Such an approach can obscure the purpose of learning and using technology,
make mathematics appear as an afterthought, and lead to contrived activities.
The use of technology in mathematics teaching is not for the purpose
of teaching about technology, but for the purpose of enhancing mathematics
teaching and learning with technology. Furthermore, in our experience,
teachers who learn about technology while using it to explore mathematics
topics are more likely to see its potential benefits and use it in their
subsequent teaching. This guideline is in accord with the first recommendation
of the President's Committee of Advisors on Science and Technology,
Panel on Educational Technology (1997): "Focus on learning with technology,
not about technology" (p. 7).
Address worthwhile mathematics with appropriate pedagogy
Content-based activities using technology should address worthwhile
mathematics concepts, procedures and strategies, and should reflect
the nature and spirit of mathematics. Activities should support sound
mathematical curricular goals and should not be developed merely because
technology makes them possible. Indeed, the use of technology in mathematics
teaching should support and facilitate conceptual development, exploration,
reasoning and problem solving, as described by the National Council
of Teachers of Mathematics [NCTM] (1989, 2000).
Technology should not be used to carry out procedures without appropriate
mathematical and technological understanding (e.g., inserting rote formulas
into spreadsheets). Nor should it be used in ways that can distract
from the underlying mathematics (e.g., adding too many bells and whistles
in a PowerPoint presentation that the mathematics gets lost). In other
words, mathematical content should not be compromised.
Another way to prevent technology use from compromising mathematics
is to encourage users to connect their experiential findings to more
formal aspects of mathematics. For example, students using software
to explore geometric shapes and relationships should be asked to use
previously proved theorems to validate their empirical results, or use
their new findings to propose new conjectures. In other words, technology
should not influence students to take things at face value or to become
what Schoenfeld (1985) referred to as "naive empiricists." This guideline
is in accord with the second recommendation of the President's Committee
of Advisors on Science and Technology, Panel on Educational Technology
(1997): "Emphasize content and pedagogy, and not just hardware" (p.

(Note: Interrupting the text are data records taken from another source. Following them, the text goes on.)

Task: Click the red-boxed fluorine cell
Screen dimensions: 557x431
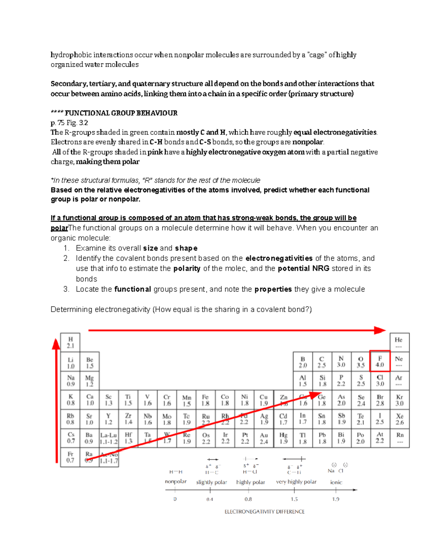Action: click(x=380, y=362)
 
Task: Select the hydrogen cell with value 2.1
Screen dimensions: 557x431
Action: click(x=70, y=343)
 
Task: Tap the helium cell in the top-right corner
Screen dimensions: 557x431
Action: click(x=399, y=343)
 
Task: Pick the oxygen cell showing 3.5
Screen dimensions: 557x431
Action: click(x=361, y=362)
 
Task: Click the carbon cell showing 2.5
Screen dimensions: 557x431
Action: click(x=322, y=362)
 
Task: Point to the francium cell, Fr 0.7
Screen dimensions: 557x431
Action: click(x=70, y=457)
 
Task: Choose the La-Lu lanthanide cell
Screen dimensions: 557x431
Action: click(x=108, y=438)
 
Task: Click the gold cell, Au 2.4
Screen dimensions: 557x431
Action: click(x=264, y=438)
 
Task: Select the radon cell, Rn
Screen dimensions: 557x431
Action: click(x=399, y=438)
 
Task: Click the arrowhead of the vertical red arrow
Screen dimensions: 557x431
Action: click(x=56, y=344)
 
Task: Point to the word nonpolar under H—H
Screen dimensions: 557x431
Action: click(x=176, y=481)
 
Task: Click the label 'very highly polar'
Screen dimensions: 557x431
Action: click(x=296, y=482)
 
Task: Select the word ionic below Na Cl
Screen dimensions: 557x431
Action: click(x=336, y=482)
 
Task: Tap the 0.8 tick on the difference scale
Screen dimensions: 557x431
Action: click(x=248, y=499)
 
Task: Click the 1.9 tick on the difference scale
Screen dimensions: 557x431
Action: click(x=335, y=499)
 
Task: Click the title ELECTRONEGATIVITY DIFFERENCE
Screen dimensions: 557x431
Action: click(x=264, y=511)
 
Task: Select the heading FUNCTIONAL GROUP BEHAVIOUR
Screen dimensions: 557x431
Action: click(x=121, y=113)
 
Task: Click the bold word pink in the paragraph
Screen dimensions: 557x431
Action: click(x=155, y=152)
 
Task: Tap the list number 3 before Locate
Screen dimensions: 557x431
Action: click(x=66, y=289)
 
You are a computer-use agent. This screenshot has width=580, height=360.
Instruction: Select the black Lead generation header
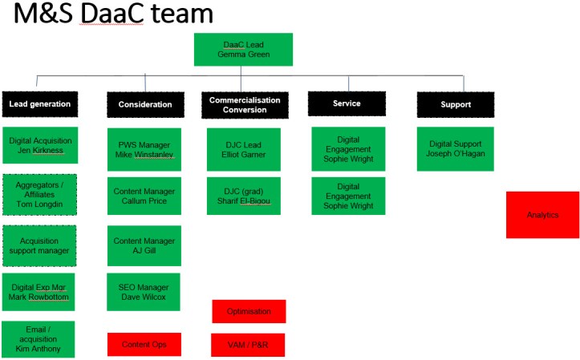[x=39, y=104]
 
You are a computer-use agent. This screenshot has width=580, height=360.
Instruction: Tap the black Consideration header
[x=145, y=104]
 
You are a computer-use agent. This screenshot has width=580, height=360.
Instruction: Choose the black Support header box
[x=454, y=104]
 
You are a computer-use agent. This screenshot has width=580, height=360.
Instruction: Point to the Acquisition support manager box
[x=39, y=245]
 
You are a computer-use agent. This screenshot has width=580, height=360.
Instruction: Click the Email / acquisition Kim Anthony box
[x=39, y=339]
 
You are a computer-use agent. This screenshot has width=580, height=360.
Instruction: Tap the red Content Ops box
[x=144, y=344]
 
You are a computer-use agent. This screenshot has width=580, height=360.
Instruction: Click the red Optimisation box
[x=249, y=311]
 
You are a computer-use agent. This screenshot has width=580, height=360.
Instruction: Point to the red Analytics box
[x=542, y=215]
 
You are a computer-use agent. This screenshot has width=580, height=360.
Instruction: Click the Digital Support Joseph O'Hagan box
[x=455, y=148]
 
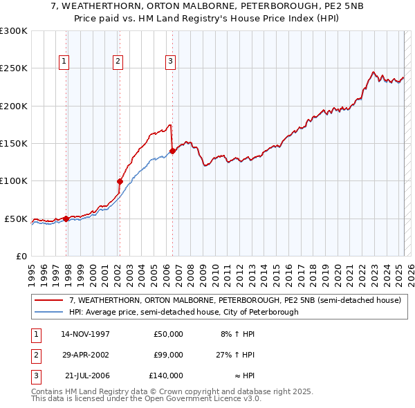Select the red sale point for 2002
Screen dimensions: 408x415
coord(120,182)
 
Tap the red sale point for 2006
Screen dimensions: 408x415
coord(172,151)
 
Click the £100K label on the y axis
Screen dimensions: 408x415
coord(14,181)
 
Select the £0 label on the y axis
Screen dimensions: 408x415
coord(20,256)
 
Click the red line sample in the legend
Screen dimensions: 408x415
coord(49,301)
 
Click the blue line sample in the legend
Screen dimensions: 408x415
coord(49,312)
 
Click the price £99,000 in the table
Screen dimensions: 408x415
coord(168,355)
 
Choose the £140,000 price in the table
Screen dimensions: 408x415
coord(166,375)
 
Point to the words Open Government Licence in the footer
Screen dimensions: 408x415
coord(192,398)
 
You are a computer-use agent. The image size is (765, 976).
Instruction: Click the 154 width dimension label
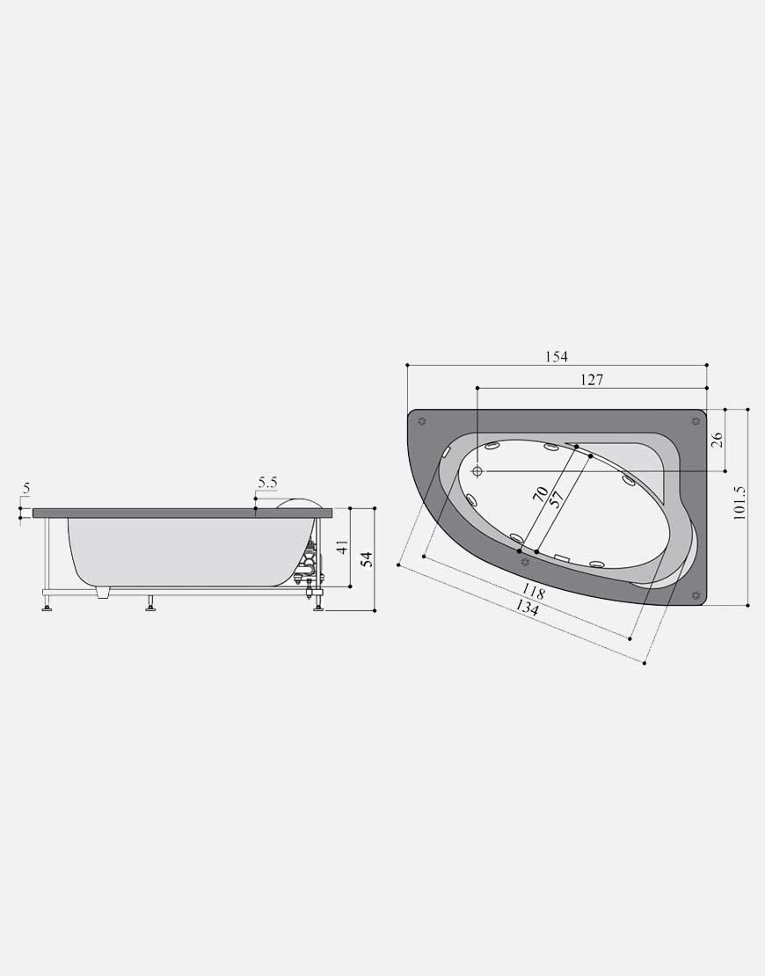point(557,357)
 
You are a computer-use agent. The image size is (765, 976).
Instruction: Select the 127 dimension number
point(591,380)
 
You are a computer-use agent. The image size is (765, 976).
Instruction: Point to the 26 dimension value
point(717,440)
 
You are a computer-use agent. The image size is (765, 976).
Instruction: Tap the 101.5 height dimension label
point(739,502)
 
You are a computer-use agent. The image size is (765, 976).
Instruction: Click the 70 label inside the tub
point(540,494)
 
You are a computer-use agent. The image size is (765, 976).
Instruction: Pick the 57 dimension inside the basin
point(557,499)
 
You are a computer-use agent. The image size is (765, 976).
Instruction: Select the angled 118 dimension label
point(533,592)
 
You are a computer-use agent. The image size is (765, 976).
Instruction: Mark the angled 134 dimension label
point(528,608)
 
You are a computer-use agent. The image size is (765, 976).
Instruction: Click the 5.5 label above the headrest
point(267,483)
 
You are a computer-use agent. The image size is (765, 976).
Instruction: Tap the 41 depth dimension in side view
point(342,548)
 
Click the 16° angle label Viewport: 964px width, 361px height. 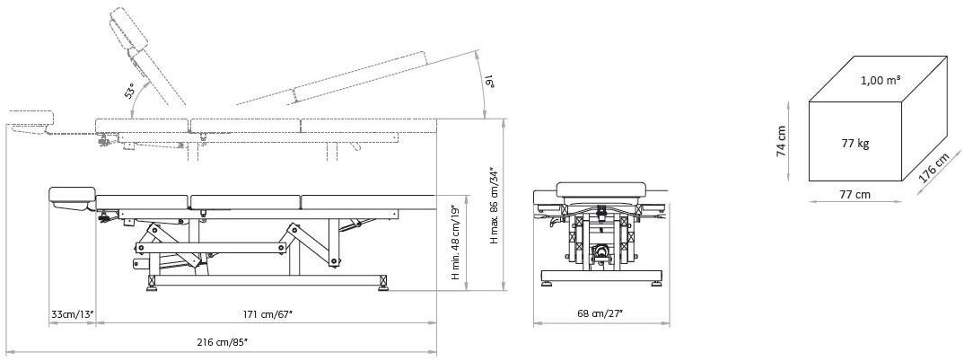490,80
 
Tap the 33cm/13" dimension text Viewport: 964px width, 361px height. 72,313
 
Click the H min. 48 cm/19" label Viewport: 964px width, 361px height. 456,242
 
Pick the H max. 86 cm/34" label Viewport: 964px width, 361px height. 494,207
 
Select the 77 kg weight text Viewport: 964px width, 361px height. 855,144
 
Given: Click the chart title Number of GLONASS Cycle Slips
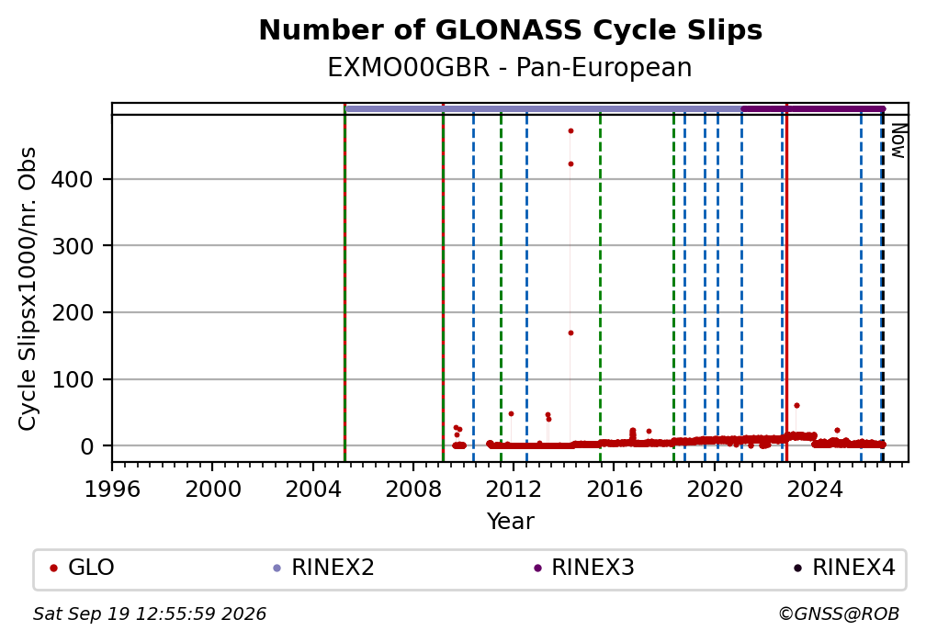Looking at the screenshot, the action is [510, 30].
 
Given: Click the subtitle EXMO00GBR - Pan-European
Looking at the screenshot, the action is [510, 67].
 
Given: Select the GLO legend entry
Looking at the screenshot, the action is [82, 568].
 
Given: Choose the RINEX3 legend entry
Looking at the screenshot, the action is [583, 568].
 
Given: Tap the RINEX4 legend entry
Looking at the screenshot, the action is [844, 568].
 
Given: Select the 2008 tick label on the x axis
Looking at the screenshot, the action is [413, 489].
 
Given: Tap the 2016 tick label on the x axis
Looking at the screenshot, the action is [614, 489].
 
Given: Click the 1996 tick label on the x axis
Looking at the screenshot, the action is [112, 489].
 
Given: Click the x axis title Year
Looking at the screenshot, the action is [510, 521].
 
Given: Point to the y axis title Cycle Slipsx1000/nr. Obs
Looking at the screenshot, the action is [28, 288].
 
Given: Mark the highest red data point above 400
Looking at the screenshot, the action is [570, 131].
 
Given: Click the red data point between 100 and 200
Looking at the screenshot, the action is [570, 333].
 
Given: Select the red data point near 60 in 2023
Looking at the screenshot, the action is [796, 406].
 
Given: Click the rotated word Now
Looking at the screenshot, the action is [898, 141].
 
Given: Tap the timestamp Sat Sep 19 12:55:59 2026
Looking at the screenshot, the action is [150, 614].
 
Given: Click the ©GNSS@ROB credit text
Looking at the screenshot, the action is [839, 614].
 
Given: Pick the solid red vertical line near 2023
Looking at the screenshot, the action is [786, 282].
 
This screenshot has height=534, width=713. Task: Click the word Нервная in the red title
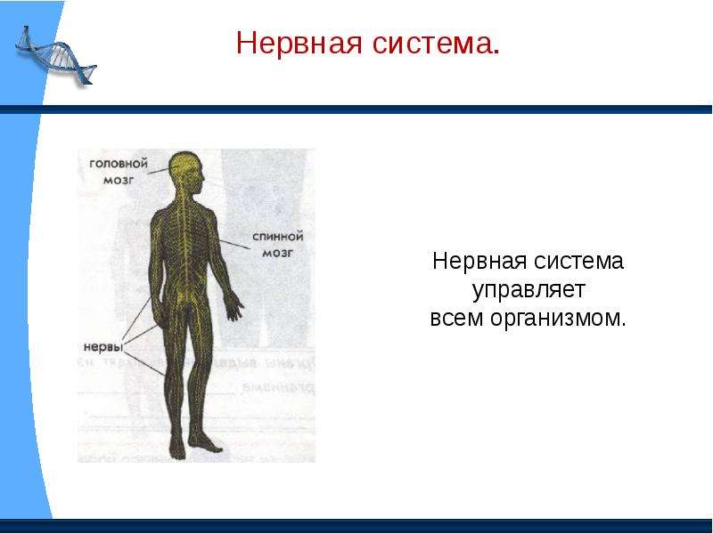(x=299, y=43)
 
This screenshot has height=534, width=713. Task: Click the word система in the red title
(x=435, y=43)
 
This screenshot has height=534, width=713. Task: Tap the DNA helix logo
(x=55, y=56)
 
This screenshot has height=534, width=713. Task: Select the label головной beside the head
(x=119, y=164)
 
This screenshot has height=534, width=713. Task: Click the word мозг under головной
(x=119, y=181)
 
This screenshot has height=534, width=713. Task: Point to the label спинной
(x=277, y=237)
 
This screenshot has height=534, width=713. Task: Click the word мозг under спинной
(x=277, y=254)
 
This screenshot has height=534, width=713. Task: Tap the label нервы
(x=103, y=347)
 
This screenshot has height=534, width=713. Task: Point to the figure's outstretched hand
(x=234, y=305)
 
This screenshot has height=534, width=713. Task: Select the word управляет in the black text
(x=528, y=291)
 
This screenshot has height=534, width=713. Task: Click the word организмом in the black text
(x=558, y=318)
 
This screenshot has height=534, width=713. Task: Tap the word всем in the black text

Take advantage of technology
Activities should take advantage of the capabilities of technology,
and hence should extend beyond or significantly enhance what could be
done without technology. Technology enables users to explore topics
in more depth (e.g., interconnect mathematics topics, write programs,
devise multiple proofs and solutions) and in more interactive ways (e.g.,
simulations, data collection with probes). Technology also makes accessible
the study of mathematics topics that were previously impractical, such
as recursion and regression, by removing computational constraints.
Using technology to teach the same mathematical topics, in fundamentally
the same ways, that could be taught without technology does not strengthen
students' learning of mathematics and belies the usefulness of technology.
Furthermore, using technology to perform tasks that are just as easily
or even better carried out without technology may actually be a hindrance
to learning. Such uses of technology may convince teachers and administrators
that preparing teachers to use technology is not worth the considerable
effort and expense necessary to do so.
This guideline supports the technology principle of NCTM Principles
and Standards of School Mathematics: "Teachers should use technology
to enhance their students learning opportunities by selecting or creating
mathematical tasks that take advantage of what technology can do efficiently
and well- graphing, visualizing and computing" (NCTM, 2000, p. 25).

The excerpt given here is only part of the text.